На пороге зимы Клара возвращалась из агитационной поездки.
Прикрывая утомленные глаза, она слышала перестук колес и отрывочные фразы соседей. Клара всегда ездила третьим классом. Она любила красочную речь простого люда, заполняющего неказистый, душный вагон: несложные сцены, разыгрывающиеся у нее на глазах; звуки губной гармошки или простой песенки, исполненной странствующими артистами, собирающими гроши в старую шляпу. Она могла вмешаться в политический спор, острой насмешкой сразить противника и поддержать единомышленника.
Что несет новый век им, трудящимся людям?

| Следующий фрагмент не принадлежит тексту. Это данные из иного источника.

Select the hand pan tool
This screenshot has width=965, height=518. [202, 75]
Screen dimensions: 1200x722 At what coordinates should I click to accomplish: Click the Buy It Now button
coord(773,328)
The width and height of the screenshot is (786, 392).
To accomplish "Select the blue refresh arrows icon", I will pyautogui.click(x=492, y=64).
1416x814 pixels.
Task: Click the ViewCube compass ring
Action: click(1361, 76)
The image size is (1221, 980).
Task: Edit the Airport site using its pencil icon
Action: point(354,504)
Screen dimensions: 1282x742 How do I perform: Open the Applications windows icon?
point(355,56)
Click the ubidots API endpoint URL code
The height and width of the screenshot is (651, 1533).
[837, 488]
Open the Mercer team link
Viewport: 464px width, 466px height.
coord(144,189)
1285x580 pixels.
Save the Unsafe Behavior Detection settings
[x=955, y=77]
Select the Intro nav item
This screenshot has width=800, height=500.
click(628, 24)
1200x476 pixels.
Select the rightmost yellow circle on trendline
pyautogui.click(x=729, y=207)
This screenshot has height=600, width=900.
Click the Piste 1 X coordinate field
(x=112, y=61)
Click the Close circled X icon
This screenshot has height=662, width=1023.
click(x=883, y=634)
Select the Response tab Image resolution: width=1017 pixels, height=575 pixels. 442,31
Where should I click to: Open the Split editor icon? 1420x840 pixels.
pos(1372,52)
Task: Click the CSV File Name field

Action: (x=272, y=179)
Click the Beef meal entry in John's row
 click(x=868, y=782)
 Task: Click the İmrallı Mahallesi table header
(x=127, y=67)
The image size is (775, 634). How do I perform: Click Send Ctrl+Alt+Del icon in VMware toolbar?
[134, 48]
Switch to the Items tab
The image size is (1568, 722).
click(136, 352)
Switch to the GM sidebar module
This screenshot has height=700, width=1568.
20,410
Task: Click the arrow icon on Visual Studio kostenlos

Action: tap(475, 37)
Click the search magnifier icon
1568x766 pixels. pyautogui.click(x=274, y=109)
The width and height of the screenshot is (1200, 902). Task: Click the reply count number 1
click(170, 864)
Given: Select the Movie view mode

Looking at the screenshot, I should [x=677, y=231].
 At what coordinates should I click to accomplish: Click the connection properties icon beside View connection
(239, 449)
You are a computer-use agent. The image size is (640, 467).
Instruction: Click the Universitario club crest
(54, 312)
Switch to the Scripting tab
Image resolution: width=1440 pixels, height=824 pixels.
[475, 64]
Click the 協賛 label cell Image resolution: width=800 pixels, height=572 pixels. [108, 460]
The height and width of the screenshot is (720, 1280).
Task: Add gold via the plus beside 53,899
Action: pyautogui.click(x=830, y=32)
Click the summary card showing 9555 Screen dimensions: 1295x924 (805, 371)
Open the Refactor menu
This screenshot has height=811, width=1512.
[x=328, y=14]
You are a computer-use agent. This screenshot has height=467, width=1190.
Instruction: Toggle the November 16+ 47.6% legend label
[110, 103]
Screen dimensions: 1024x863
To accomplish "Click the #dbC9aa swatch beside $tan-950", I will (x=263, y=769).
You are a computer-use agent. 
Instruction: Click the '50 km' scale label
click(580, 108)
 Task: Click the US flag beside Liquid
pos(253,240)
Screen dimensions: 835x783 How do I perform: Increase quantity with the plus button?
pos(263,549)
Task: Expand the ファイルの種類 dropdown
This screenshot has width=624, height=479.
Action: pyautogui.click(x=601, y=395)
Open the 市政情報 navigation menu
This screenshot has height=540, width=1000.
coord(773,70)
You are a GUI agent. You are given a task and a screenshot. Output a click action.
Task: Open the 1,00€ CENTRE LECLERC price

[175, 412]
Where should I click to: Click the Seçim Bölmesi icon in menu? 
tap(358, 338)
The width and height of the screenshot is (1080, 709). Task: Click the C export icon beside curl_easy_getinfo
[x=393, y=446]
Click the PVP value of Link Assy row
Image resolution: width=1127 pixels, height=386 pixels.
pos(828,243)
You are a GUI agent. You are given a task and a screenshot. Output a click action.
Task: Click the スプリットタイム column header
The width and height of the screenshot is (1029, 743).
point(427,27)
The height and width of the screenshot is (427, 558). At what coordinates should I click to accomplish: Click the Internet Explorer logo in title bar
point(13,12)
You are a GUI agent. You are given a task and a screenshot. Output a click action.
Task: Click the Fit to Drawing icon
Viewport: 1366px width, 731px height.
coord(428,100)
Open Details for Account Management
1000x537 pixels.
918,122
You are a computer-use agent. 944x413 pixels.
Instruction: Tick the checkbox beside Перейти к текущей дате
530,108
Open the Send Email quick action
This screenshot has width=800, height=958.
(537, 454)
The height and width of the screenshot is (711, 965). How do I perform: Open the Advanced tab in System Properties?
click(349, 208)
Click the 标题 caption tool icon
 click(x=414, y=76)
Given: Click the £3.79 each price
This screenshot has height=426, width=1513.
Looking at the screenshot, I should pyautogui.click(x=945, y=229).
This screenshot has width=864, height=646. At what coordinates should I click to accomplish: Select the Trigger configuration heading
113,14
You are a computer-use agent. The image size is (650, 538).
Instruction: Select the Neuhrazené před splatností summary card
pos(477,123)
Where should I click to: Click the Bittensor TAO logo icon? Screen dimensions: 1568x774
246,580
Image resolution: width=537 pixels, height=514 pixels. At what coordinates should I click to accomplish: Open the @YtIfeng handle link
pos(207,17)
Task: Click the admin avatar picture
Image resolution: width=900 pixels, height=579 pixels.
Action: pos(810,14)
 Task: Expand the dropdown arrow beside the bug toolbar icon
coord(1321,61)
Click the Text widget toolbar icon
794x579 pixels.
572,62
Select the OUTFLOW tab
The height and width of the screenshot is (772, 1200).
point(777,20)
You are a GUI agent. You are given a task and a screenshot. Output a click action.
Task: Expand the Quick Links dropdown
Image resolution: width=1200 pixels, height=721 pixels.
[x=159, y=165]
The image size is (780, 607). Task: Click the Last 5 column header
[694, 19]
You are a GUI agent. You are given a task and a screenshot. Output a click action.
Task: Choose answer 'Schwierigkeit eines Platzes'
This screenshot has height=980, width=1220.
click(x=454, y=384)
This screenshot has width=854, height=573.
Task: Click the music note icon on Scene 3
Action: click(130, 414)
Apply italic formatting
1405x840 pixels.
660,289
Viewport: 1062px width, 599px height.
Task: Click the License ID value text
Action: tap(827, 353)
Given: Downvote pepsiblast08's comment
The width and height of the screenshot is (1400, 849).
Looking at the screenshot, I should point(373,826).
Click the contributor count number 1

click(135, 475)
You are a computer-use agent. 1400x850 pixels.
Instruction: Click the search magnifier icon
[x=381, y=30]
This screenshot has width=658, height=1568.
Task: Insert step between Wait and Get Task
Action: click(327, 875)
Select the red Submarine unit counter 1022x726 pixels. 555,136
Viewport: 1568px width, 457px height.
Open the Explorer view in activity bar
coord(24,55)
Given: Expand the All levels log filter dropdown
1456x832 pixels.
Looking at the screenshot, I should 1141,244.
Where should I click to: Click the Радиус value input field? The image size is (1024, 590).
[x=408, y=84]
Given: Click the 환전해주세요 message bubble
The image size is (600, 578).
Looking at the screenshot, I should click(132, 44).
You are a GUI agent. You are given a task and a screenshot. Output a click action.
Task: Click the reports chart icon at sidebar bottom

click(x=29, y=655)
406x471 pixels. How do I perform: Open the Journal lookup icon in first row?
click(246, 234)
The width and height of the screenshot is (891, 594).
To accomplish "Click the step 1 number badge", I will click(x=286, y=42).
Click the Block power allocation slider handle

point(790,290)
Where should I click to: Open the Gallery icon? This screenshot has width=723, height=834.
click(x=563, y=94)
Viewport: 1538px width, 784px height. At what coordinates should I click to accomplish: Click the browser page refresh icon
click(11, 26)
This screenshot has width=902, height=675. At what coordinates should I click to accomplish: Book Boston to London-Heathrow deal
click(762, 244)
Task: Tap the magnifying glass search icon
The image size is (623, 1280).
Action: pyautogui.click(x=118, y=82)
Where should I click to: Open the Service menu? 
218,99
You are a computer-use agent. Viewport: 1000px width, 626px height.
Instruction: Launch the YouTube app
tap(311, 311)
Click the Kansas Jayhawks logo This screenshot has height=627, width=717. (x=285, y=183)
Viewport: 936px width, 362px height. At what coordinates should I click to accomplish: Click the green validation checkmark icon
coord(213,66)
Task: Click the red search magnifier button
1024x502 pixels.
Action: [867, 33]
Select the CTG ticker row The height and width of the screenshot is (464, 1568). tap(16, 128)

Да, новый век обещал многое Германии. Ее «деловым людям». Тем паладинам «новой эры», которые с опущенным забралом и занесенным мечом готовились ринуться — нет, разумеется, не в сшибку с противником из плоти и крови, — времена крестоносцев давно прошли, — а в битву более грандиозную, более изощренную и более опасную. С противником, хотя и незримым, но вполне реальным, хотя еще и не хлопочущим около пушек, не лежащим за пулеметом и даже не припадающим на колено с винтовкой, но могущим это сделать в любую минуту.
Ведя войну еще бескровную, хотя и вполне материальную, капиталисты знали, что близок момент, когда заговорят пушки, пулеметы и винтовки.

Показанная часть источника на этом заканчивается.